Advancing perovskite solar cells with biomass-derived solvents: a pathway to sustainability

Abstract

The conventional fabrication of perovskite solar cells (PSCs) relies on toxic solvents such as N,N-dimethylformamide and dimethyl sulfoxide (DMF and DMSO), which are harmful to the environment and health. This study introduces γ-valerolactone (GVL), a biomass-derived green solvent, as a sustainable alternative for perovskite precursor processing. By combining GVL with ethyl acetate (EA), a less toxic antisolvent, PSCs achieve a high efficiency of 23.74% without hazardous chemicals. Beyond laboratory-scale performance, we conducted a system-level evaluation integrating techno-economic analysis and life-cycle assessment to assess the manufacturing cost, environmental impact, and scalability.
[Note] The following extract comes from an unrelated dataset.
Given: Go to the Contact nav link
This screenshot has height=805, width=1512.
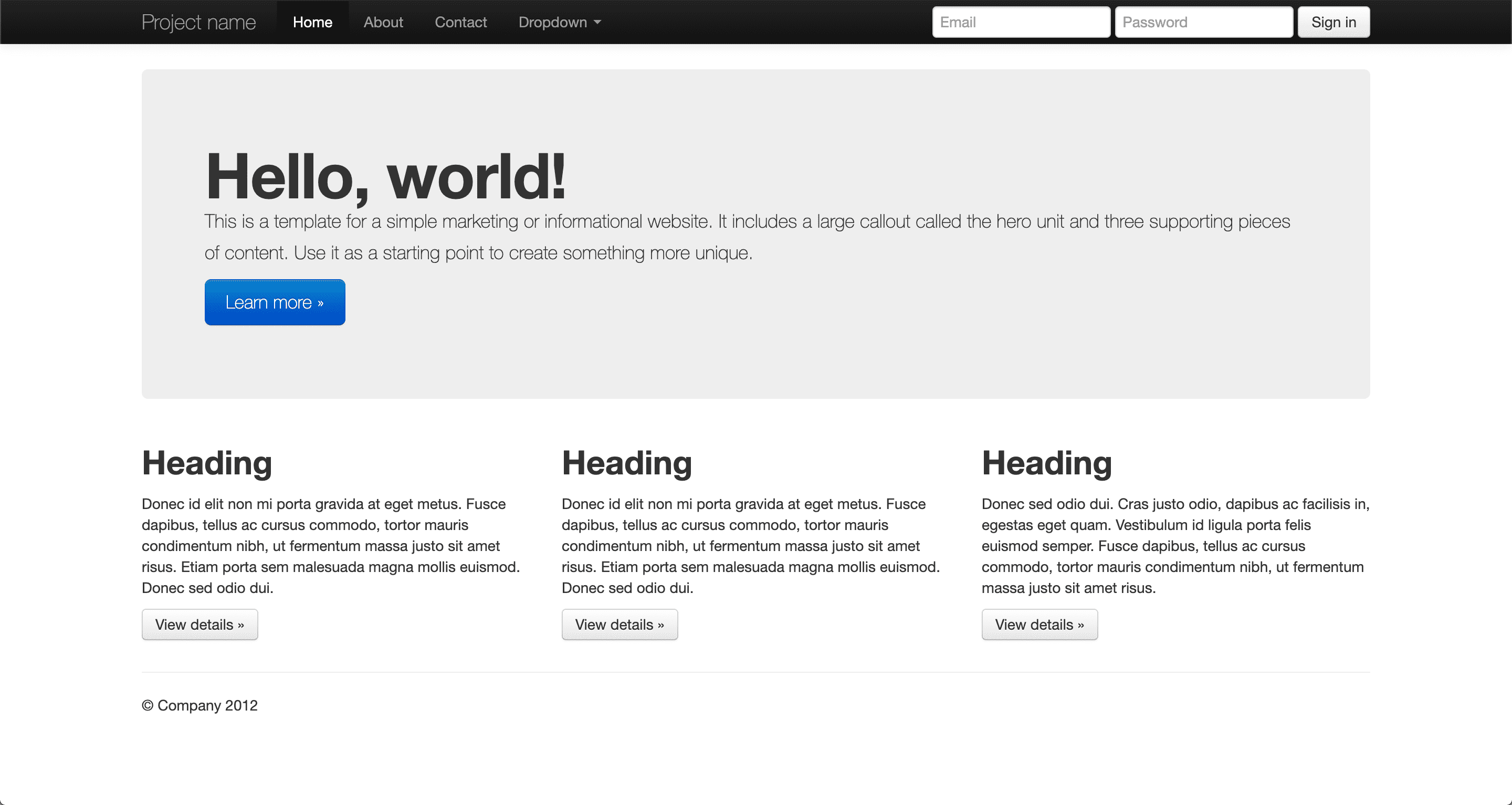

GVL/EA-based PSCs can lower manufacturing costs by 50% and reduce climate change impact by 80% compared to DMF/DMSO systems. Furthermore, global deployment scenarios identify break-even points—considering module lifetime and recycling strategies—where these green PSCs can effectively compete with other renewable energy sources including silicon photovoltaics. Overall, our findings highlight the potential of the GVL/EA solvent system to enable a safer, more sustainable, and economically viable route for commercialization.